WRITTEN PROBLEM:
Return each line below that contains the word "Select". Case matters.

[Collected data entries]
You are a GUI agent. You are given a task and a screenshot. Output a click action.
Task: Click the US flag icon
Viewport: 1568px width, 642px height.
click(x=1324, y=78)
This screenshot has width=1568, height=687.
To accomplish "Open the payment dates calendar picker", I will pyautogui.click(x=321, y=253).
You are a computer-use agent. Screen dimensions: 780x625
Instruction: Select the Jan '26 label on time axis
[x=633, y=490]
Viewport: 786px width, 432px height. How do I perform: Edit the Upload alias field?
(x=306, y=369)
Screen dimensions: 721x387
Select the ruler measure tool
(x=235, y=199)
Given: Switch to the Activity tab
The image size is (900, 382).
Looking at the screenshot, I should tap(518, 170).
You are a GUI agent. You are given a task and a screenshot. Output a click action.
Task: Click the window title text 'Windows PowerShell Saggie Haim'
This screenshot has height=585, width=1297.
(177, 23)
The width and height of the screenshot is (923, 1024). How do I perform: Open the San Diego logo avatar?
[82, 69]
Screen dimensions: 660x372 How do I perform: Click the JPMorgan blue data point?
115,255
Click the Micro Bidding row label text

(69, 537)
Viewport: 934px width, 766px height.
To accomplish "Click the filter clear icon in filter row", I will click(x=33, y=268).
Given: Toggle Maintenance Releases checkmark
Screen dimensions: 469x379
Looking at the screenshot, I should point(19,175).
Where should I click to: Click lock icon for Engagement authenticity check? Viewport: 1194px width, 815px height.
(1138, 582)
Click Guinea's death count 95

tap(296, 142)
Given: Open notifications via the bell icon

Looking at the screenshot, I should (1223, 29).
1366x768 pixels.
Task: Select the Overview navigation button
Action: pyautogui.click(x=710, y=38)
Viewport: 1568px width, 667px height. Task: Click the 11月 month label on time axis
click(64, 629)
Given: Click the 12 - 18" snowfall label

TASK ANSWER:
Instruction: Select the Jan '26 label on time axis
Select the ruler measure tool
Task: Select the Overview navigation button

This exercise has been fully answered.